Traditional cellular architecture uses GGSN/P-GW as mobility anchor and perform service edge (SE) functions, for instance, traffic shaping, lawful interception, charging, etc. All the user packets are delivered to a Gateway GPRS support node (GGSN)/PDN gateways (PGW) through GPRS tunneling protocol (GTP) tunnels for the SE treatment then get routed to various packet networks. GTP is a group of IP-based communications protocols used to carry general packet radio service (GPRS) within GSM, UMTS and LTE networks. GTP is used to encapsulate user data when passing through core network and also carries bearer specific signaling traffic between various core network entities. The PGW is the IP anchor point and where bearer channels are established. The PGW provides the exit and entry point of traffic from the mobile provider's network to the user equipment. It is the service edge of the mobile provider's network, and much of the packet processing takes place there. For instance, packet inspection and filtering, policy enforcement and reporting all take place at the PGW. This connection-oriented mobility architecture incurs costly overhead for setting up, maintaining, and modifying the tunnels, which makes it very challenging for future mobility network which need to support emerging 10's billions of devices in 5G.

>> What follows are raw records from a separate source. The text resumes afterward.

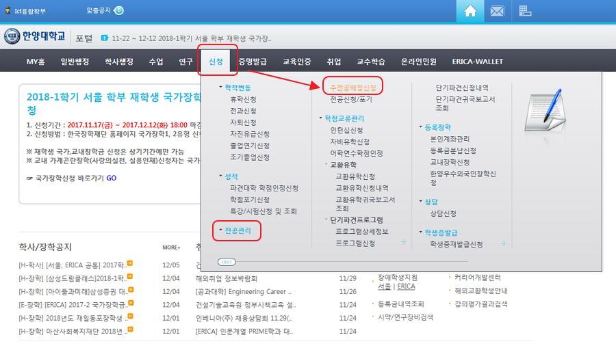Screen dimensions: 616x348
Task: Click the horizontal menu scroll slider handle
Action: coord(226,262)
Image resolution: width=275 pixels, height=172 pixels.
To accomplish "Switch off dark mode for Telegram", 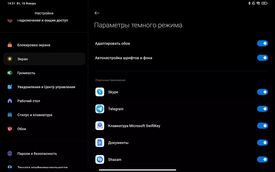I will [262, 109].
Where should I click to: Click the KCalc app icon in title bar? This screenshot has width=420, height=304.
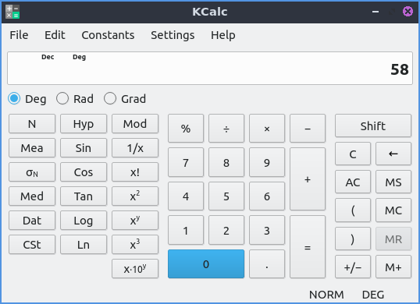[x=12, y=12]
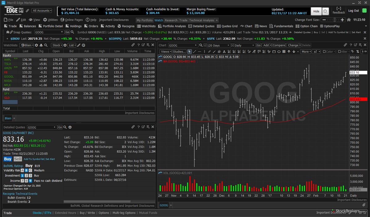Switch to the Research tab
The width and height of the screenshot is (370, 217).
point(171,20)
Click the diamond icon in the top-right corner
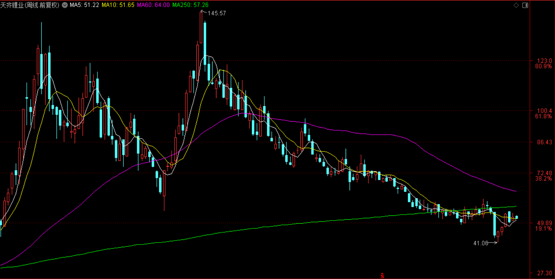The height and width of the screenshot is (279, 555). (x=516, y=5)
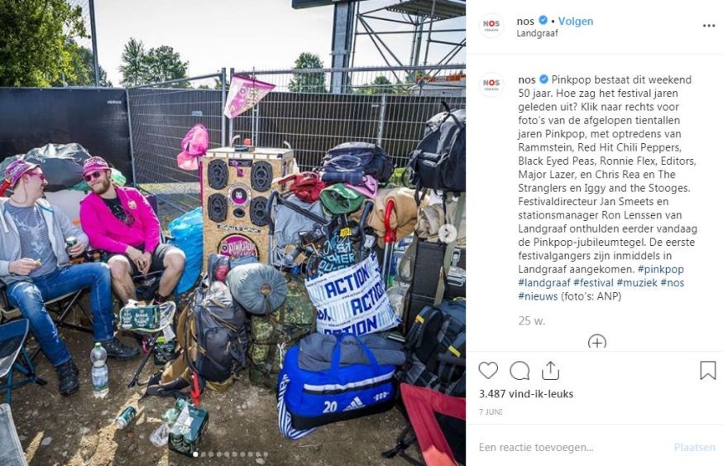
Task: Share the post using the share icon
Action: click(x=551, y=371)
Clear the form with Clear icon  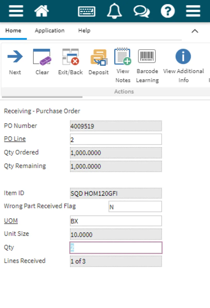pos(42,62)
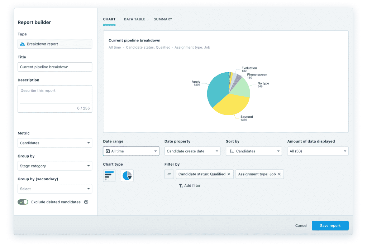Click the Cancel link
The width and height of the screenshot is (367, 244).
pos(301,225)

Future mobility networks will need to support very diverse types of services with significant different requirements. For instance, V2V will require Ultra-reliable and low latency communications (e.g. connected car) while meter reader like IoT has low bandwidth and relaxed latency requirements. Also parental control is very important for video downloading on the smart phones, while devices like meter readers requires very limited SE services. So, the future mobility network need to have flexible dynamic SE architecture to support diverged types of services and requirements, unlike today's P-GW. We propose a flexible and dynamic SDN controlled per service based SE architecture, along with a tunnel-free connectionless packet routing to the service edge capability. With the native IP protocol suites (i.e., Connectionless), we can flexibly relocate the SE if necessary without worrying about all the signaling for tunnel setup and session migration.
There is a need to provide flexible dynamic Service Edge architecture to support diverged types of services and requirements, unlike today's P-GW. There is a need to extend a connection-less architecture framework into the service anchor (service edge) there is a need to provide management domain, i.e. packet delivery between Base-Station and SE in a connection-less manner to improve the scalability of the future mobility network. There is a need to be able to flexibly relocate the Service Edge if necessary without worrying about all the signaling for tunnel setup and session migration. There is a need to remove the dependency of GTP tunnels when we move towards 5G. It provides the benefits of improving the future mobility network scalability/efficiency and improving end user experience.